🤖 AI Summary
PhotoDoodle addresses the challenge of seamless integration of decorative elements into photographic backgrounds during doodle-style editing—requiring simultaneous satisfaction of perspective alignment, contextual coherence, background fidelity, and few-shot style transfer. To this end, we propose a two-stage paradigm: first, pretraining a general-purpose editing model, OmniEditor, on large-scale data; second, introducing EditLoRA for few-shot style adaptation, coupled with a novel positional encoding reuse mechanism to enhance spatial consistency. Our method requires only a small number of paired image samples for supervision.

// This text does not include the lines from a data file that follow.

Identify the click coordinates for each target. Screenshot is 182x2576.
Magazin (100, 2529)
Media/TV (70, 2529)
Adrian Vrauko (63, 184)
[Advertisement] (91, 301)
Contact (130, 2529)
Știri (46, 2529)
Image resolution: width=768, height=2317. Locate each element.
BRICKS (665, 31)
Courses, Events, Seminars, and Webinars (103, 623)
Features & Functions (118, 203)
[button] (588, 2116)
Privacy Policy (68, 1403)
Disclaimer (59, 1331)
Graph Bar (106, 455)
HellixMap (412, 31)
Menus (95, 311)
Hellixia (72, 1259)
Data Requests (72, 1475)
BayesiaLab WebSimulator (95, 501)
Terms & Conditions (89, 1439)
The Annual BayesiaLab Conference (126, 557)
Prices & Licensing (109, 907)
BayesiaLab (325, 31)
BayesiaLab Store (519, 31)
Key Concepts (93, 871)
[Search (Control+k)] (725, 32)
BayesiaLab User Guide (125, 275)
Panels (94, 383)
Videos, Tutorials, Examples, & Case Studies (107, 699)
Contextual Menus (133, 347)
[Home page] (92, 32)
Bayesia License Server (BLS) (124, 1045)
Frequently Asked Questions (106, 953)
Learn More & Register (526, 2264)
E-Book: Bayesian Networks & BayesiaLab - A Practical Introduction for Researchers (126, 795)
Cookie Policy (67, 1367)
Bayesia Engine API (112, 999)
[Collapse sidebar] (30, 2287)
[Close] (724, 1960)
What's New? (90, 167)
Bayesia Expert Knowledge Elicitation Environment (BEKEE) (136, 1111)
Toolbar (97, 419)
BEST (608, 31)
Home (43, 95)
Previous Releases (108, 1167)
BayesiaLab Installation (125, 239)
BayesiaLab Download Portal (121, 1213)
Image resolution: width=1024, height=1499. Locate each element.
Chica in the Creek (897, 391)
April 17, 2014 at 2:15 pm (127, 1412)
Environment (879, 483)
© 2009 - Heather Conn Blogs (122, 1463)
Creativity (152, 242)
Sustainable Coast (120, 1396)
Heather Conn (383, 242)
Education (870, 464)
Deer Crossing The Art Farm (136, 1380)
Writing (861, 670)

Evaluated on a newly constructed benchmark comprising six high-quality stylized datasets, it significantly outperforms existing approaches, achieving high-fidelity edits, strong controllability over stylistic attributes, and zero background distortion—enabling fully customized, photorealistic image editing.
📝 Abstract
We introduce PhotoDoodle, a novel image editing framework designed to facilitate photo doodling by enabling artists to overlay decorative elements onto photographs. Photo doodling is challenging because the inserted elements must appear seamlessly integrated with the background, requiring realistic blending, perspective alignment, and contextual coherence. Additionally, the background must be preserved without distortion, and the artist's unique style must be captured efficiently from limited training data. These requirements are not addressed by previous methods that primarily focus on global style transfer or regional inpainting. The proposed method, PhotoDoodle, employs a two-stage training strategy. Initially, we train a general-purpose image editing model, OmniEditor, using large-scale data. Subsequently, we fine-tune this model with EditLoRA using a small, artist-curated dataset of before-and-after image pairs to capture distinct editing styles and techniques. To enhance consistency in the generated results, we introduce a positional encoding reuse mechanism. Additionally, we release a PhotoDoodle dataset featuring six high-quality styles. Extensive experiments demonstrate the advanced performance and robustness of our method in customized image editing, opening new possibilities for artistic creation.